Stored data

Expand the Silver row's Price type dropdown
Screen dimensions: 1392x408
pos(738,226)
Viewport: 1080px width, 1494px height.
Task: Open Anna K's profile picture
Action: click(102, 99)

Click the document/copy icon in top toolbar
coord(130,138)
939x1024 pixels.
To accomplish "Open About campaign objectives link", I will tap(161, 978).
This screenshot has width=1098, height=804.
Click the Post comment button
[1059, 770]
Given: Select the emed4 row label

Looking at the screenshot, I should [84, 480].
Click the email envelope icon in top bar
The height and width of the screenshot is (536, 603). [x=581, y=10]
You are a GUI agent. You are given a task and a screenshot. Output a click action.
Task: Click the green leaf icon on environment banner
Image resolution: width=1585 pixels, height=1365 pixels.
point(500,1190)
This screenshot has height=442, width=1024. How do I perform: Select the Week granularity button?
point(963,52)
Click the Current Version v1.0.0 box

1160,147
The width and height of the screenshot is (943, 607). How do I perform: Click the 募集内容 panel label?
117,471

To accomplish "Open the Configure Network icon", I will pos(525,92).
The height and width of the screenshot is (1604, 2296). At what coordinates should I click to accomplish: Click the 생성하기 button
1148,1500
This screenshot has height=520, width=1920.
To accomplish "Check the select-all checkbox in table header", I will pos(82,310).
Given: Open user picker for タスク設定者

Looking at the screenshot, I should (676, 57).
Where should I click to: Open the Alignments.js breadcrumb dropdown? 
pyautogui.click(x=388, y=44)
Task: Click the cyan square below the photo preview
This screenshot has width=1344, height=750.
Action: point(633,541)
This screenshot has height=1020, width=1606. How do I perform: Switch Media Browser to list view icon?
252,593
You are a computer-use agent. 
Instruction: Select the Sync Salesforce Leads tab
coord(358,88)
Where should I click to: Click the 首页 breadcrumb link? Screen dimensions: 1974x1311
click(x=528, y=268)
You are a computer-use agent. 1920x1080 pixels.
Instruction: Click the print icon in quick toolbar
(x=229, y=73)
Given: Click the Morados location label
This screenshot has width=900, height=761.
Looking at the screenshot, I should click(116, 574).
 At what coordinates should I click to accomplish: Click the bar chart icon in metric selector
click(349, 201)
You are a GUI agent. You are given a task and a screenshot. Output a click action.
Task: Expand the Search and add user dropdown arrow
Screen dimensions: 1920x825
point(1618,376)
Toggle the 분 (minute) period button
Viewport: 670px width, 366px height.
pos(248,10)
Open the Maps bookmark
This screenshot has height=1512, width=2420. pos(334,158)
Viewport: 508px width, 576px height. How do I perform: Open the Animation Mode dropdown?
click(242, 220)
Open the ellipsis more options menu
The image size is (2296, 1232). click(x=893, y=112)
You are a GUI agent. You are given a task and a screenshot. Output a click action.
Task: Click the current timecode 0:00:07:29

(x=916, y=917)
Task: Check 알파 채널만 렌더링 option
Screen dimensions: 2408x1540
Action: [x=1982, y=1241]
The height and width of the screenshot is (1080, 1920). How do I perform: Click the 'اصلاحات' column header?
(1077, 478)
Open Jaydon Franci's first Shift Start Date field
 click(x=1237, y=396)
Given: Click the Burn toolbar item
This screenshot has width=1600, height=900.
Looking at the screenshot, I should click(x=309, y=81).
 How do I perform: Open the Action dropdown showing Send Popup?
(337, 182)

What you have to do:
How many lines of the listing above contain the word "button"? Reply with the number only.

Output of the task:
4